PAGE →
◇ ◇ ◇ ◇
How Fast Is The Universe Expanding? The Riddle Of Two Values For The Hubble Constant

In the last decades, our understanding of the Universe has made tremendous progress. Not long ago, “precision astronomy” was thought to be an oxymoron. Nowadays, satellite experiments and powerful telescopes on earth were able to measure the properties of our Universe with astonishing precision. For example, we know the age of the Universe with an uncertainty of merely 0.3%, and even though we still do not know the origin of Dark Matter or Dark Energy we have determined their abundance with a precision of better than 1%.

There is, however, one value that astronomers have difficulty in pinning down: how fast our universe is expanding. Or, more precisely, astronomers have used multiple methods of estimating the Hubble constant, and the different methods are converging quite tightly on two different values! This clearly can’t be true, but nobody has yet figured out how to reconcile the results, and further observations have only improved the precision, deepening the conflict. It’s likely that we’ll need either new astronomy or new physics to solve this puzzle.

The Discovery of the Expanding Universe

In the 1920s Edwin Hubble used the newly built telescope at Mount Wilson Observatory to study fuzzy objects known as nebulae. Back then, astronomers were arguing whether these nebulae are clouds of stars within our Milky Way or if they are whole different galaxies. Hubble discovered stars within these nebulae whose brightness slowly fades in and out. These were known as Cepheids and previously studied by Henrietta Levitt who showed that there was a tight relationship between the star’s intrinsic brightness and the period of its variation. This means Cepheids could be used as so-called standard candles which refers to objects whose absolute brightness is known. Since there is a simple relationship between how the brightness of an object decreases with distance, Hubble was able to calculate the distance of the Cepheids by comparing their apparent and intrinsic brightness. He showed that the Cepheid stars were not located within our galaxy and that nebulae are actually distant galaxies.
◇ ◇ ◇ ◇
DATA EXCERPTS →

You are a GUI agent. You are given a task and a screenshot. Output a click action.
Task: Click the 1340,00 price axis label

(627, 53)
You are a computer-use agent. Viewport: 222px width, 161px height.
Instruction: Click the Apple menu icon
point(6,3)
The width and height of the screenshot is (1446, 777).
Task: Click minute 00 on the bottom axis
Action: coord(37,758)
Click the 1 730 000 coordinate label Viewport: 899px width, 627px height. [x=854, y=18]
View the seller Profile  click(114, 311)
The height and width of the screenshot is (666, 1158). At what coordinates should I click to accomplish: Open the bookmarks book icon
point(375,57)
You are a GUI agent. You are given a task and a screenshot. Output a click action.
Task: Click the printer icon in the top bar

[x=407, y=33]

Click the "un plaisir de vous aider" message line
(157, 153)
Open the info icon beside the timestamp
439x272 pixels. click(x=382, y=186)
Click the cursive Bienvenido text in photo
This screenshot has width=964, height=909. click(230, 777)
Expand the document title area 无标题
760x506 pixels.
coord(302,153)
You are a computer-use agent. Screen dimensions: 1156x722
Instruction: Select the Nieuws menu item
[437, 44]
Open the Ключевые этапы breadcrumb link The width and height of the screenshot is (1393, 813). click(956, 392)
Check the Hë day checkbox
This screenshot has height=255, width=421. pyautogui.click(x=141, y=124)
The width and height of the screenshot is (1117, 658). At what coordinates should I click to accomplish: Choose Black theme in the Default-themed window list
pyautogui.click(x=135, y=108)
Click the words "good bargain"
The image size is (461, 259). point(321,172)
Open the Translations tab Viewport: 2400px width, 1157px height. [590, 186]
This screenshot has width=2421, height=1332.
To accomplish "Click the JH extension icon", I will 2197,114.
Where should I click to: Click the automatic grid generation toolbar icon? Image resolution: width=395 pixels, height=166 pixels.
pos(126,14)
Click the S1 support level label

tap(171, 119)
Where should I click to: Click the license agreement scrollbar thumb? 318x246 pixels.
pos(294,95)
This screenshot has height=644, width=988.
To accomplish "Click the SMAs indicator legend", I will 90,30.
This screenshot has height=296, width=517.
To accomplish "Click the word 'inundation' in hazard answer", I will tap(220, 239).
◇ ◇ ◇ ◇
WHAT IS ASKED → Can you return, word for word, the passage of the Hubble constant article from "How Fast Is" up to and including "better than 1%."?

SOLUTION TO THE PROBLEM →
How Fast Is The Universe Expanding? The Riddle Of Two Values For The Hubble Constant

In the last decades, our understanding of the Universe has made tremendous progress. Not long ago, “precision astronomy” was thought to be an oxymoron. Nowadays, satellite experiments and powerful telescopes on earth were able to measure the properties of our Universe with astonishing precision. For example, we know the age of the Universe with an uncertainty of merely 0.3%, and even though we still do not know the origin of Dark Matter or Dark Energy we have determined their abundance with a precision of better than 1%.